There are two reasons for trail braking:
1. Keeps load on the front tires so the car will turn into the corner better. That is, it will rotate (change direction) better.
2. Maximizes tire traction through the corner. If the driver gets to the turn-in point and suddenly takes their foot off the brake pedal as they turn in, there will be a fraction of a moment when they are not using up all of the tires’ traction. They could be using more and carrying more speed.
A side benefit of trail braking—although this should not be considered a reason for using it—is that it often allows the driver to begin to brake later, since they are ending the braking later.

Trail braking is not used in every corner. There are turns, especially very fast ones, where the driver wants to be squeezing back on the throttle about the time they are turning into the corner, since this helps the car's balance and the overall grip level. As a general rule, the slower and tighter the turn, the more the driver will use trail braking to help rotate the car; the faster and more sweeping the turn, the less the driver will use trail braking.

=== Racing ===
A drift-inducing technique called "the brake drift" is used in racing, involving a series of light rear brake trail-braking pulses (usually 2 or 3), followed by a momentary full-force rear braking and sharp releasing of the rear brakes. Mastering continuous trail braking as used under road conditions is a prerequisite for learning brake drifting. This is one of the most used drifting techniques in rally racing because - if done properly - it allows the driver to enter and exit the corner with full throttle.
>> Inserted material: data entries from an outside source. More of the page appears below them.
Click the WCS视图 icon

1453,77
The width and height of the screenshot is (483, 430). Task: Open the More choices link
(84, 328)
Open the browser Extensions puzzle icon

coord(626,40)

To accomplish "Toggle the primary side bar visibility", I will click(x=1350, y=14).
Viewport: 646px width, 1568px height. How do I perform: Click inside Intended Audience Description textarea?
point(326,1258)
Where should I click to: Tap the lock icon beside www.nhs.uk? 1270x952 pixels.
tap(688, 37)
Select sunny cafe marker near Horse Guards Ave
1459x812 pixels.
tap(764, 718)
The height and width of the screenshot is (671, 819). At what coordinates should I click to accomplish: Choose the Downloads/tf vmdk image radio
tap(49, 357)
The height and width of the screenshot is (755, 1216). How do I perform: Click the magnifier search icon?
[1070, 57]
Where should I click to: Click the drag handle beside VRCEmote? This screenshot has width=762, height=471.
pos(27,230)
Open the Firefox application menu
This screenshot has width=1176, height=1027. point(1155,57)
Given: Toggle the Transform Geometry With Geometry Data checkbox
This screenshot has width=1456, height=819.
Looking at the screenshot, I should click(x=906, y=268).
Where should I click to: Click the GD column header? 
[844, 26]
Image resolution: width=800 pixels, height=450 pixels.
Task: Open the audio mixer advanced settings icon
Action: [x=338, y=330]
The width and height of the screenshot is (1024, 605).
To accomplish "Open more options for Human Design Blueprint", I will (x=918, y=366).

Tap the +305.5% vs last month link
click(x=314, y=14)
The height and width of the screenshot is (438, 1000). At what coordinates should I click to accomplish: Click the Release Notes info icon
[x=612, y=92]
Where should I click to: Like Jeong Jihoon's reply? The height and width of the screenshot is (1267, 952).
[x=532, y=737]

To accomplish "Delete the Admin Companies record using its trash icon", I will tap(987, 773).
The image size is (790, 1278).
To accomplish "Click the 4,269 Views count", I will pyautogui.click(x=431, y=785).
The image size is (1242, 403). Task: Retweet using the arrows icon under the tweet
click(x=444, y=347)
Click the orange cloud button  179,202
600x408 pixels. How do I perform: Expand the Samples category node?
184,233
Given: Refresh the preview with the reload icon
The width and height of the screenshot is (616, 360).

Depending upon cornering situations, techniques like trail braking can be used to maintain more speed upon entry of a corner, and attaining more grip while turning into the corner, and has an effect on apex selection. In this technique, brake pressure is applied slightly later than usual upon deceleration, and is maintained during steering input, sometimes all the way to the apex. The action of braking causes a weight transfer in the vehicle, shifting more weight from the rear of the car forward to the front tires, increasing the normal force on them and in turn increasing the amount of traction the front (steering) wheels have. Because of the characteristics of weight transfer, this technique causes weight to be shifted away from the rear of the car, resulting in lower rear traction, and can be used to induce oversteer in some cases.

== Physics of trail braking ==
As compared to the traditional circular entry, trail braking reduces the time for the requisite direction change needed to reach the driver's chosen apex. With the traditional corner entry where all deceleration is completed prior to steering input, the vehicle carries a constant speed and radius to the apex. The combined peak tire forces act on the car perpendicular to its direction of travel to accelerate it toward its current turn center. The vehicle takes a circular path to the apex at a constant speed.

In comparison, trail braking splits up the peak force the tire is able to generate partially toward braking (longitudinal force acting on a tangent to the direction of travel), and partially toward steering (lateral force acting perpendicular to direction of travel). See the traction circle for more info. The combined vector force acting on the vehicle's center of gravity accelerates it in a more rearward direction as shown in the illustration. This causes the vehicle to travel on an Euler spiral-shaped path of constant radius and speed reduction.